A radical counselling scheme for some male domestic abusers cuts offending by a third, according to researchers. The two-day Cautions and Relationship Abuse (‘CARA’) workshop places first-time offenders in group discussions in which they talk about their behaviour and anger management. The results of analysis conducted by researchers from Cambridge University, Hampshire Constabulary and the College of Policing (amongst others) one year after attending workshops suggest that they are an effective way to reduce the future harm of domestic abuse among first offenders who admit their crime. Re-offenders from the workshop group caused 27% less harm than re-offenders from a control group who did not attend the workshops. The CARA workshop group members were arrested for crimes totalling an average of 8.4 days of recommended imprisonment under English sentencing guidelines, compared to an average of 11.6 days per offender assigned to the control group, the equivalent of 38% more harm without the workshop than with it.
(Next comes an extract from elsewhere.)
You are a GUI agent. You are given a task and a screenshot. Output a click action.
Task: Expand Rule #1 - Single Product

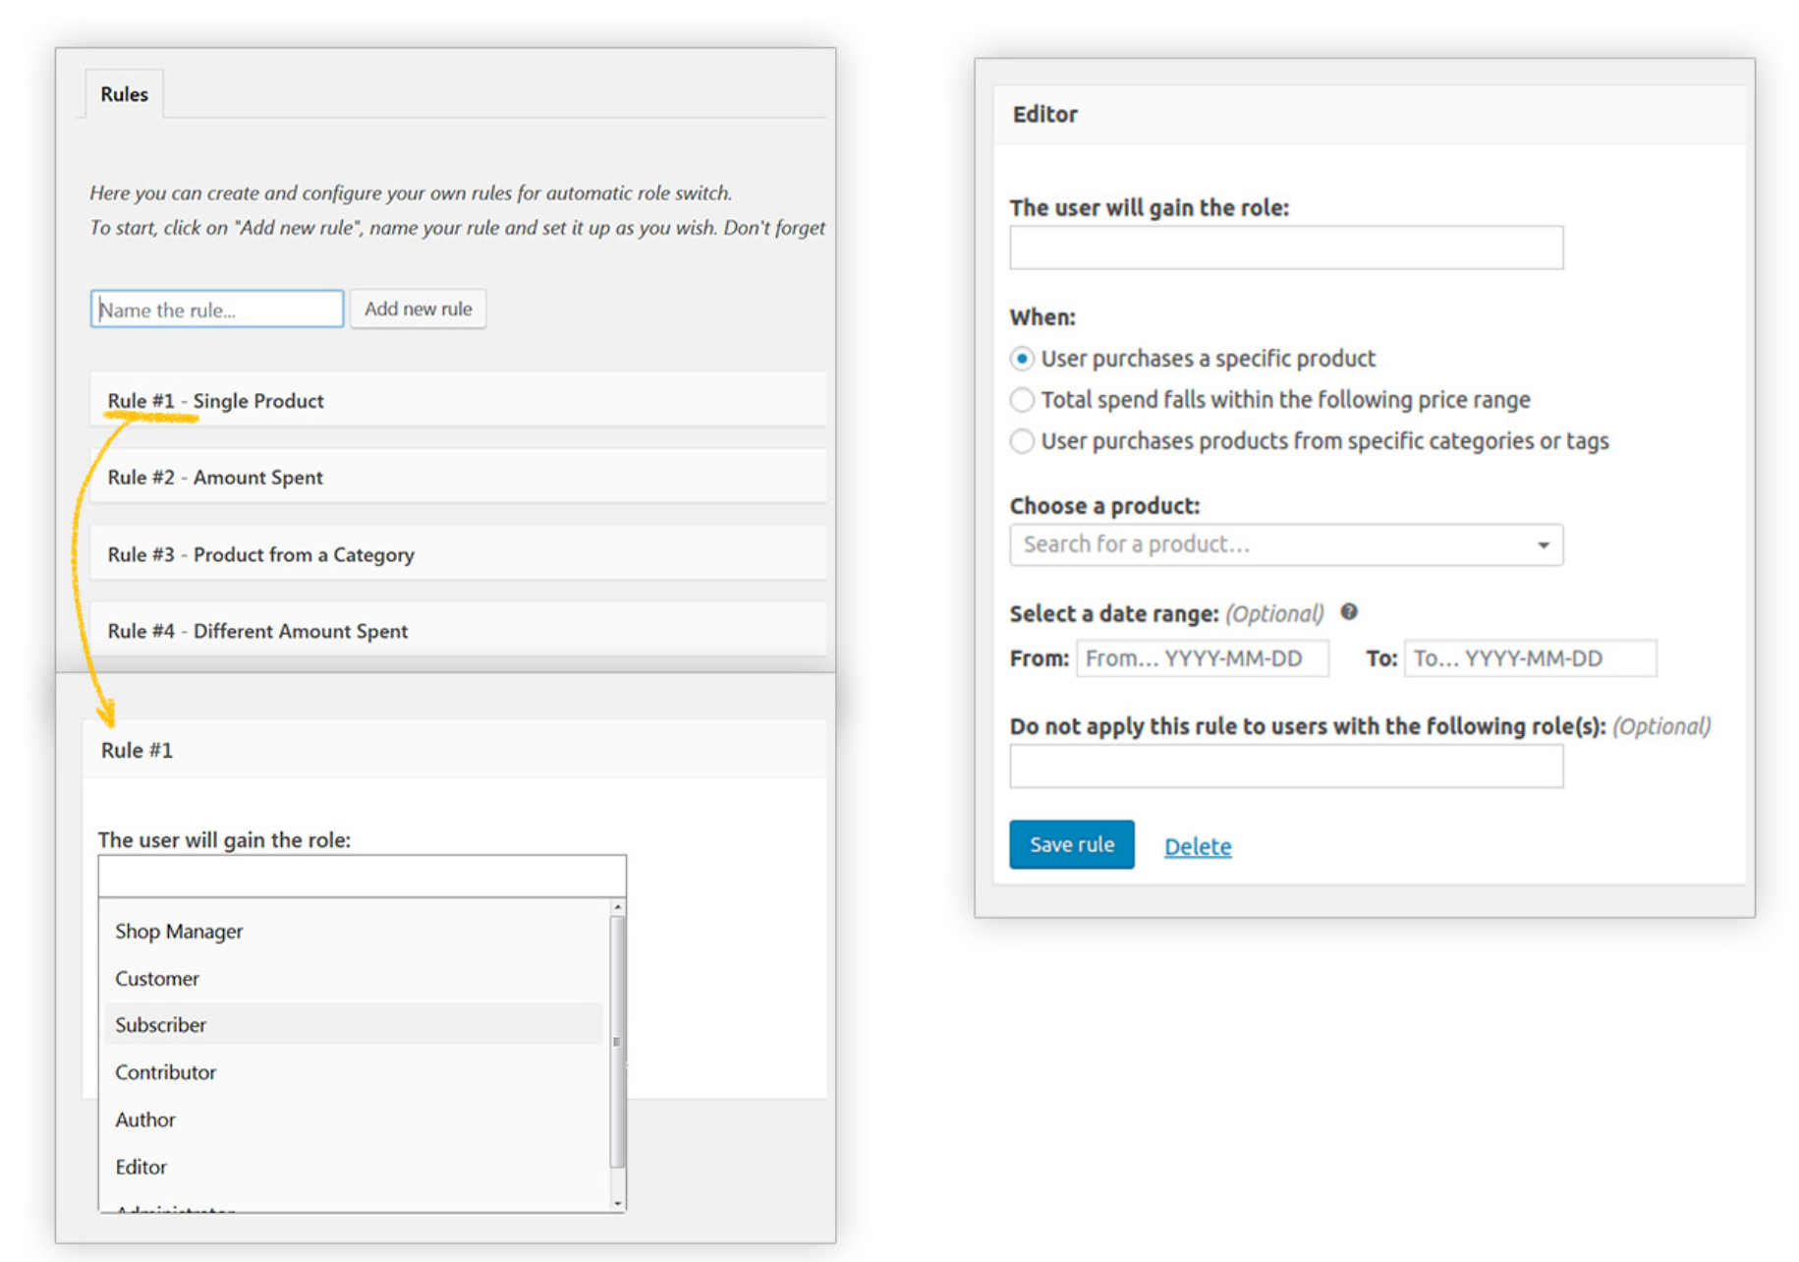click(215, 401)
The University of Winchester has published a report concerning the impact of broadcast and social media on the privacy and best interests of young children. Amongst eight recommendations, the report calls for young children to have an independent right to privacy, which is not dependent on what their parents think about their own privacy. The report also calls for social media and internet companies to have a duty to consider young children’s privacy and best interests in their operations. “As a society, we’re exposing ever younger children more and more in broadcast media and on the internet, by filming them for ‘science entertainment’ programmes and by ‘sharenting’ on social media sites,” said Marion Oswald, Head of the Centre for Information Rights at the University of Winchester and one of the report’s authors. She went on: “Young people may therefore grow up in a world which already knows a lot about them that they have not chosen to share. A child may grow to regret their exposure in the media.  We shouldn’t put all our eggs in the basket of the so-called ‘right to be forgotten’. By the time a child is older, it may be too late.”

Gwynneth Knowles QC is to be appointed a Justice of the High Court, assigned to the Family Division, with effect from 2 October 2017, following the elevation of Sir Peter Jackson to the Court of Appeal. She will be known as The Honourable Mrs Justice Gwynneth Knowles. She was called to the Bar in 1993 and took Silk in 2011. She was appointed as a fee-paid Tribunal Judge of the First-tier Tribunal, Health, Education and Social Care Chamber in 2007, as a salaried Judge of the Upper Tribunal, Administrative Appeals Chamber in 2014 and authorised to sit as a Deputy High Court Judge in 2016.

A heterosexual couple who want to enter a civil partnership instead of getting married have been granted permission to take their case to the Supreme Court. Rebecca Steinfeld and Charles Keidan argue that the law, which only allows same-sex couples to enter into a civil partnership, is discriminatory. They sought a judicial review of the law, but their application was dismissed, as was their subsequent appeal to the Court of Appeal. If the Supreme Court overturns the previous judgements, heterosexual couples would be allowed to enter a civil partnership, which came into law for same-sex couples in 2005.

And finally, government officials have warned that parents in the UK would find it “much more difficult” to recover abducted children if Britain fails to persuade the EU to continue legal cooperation after Brexit. The officials said the process of appealing to foreign courts for help could become much more complicated, and cited a hypothetical case of a child of a British parent being taken out of the country by a spouse from another member state as an example. “It would be much more difficult [to get a child back],” said one official. “There are a range of time measures. The fact is none of these systems are as effective or speedy as the current arrangements we have or the future ones we want to agree.”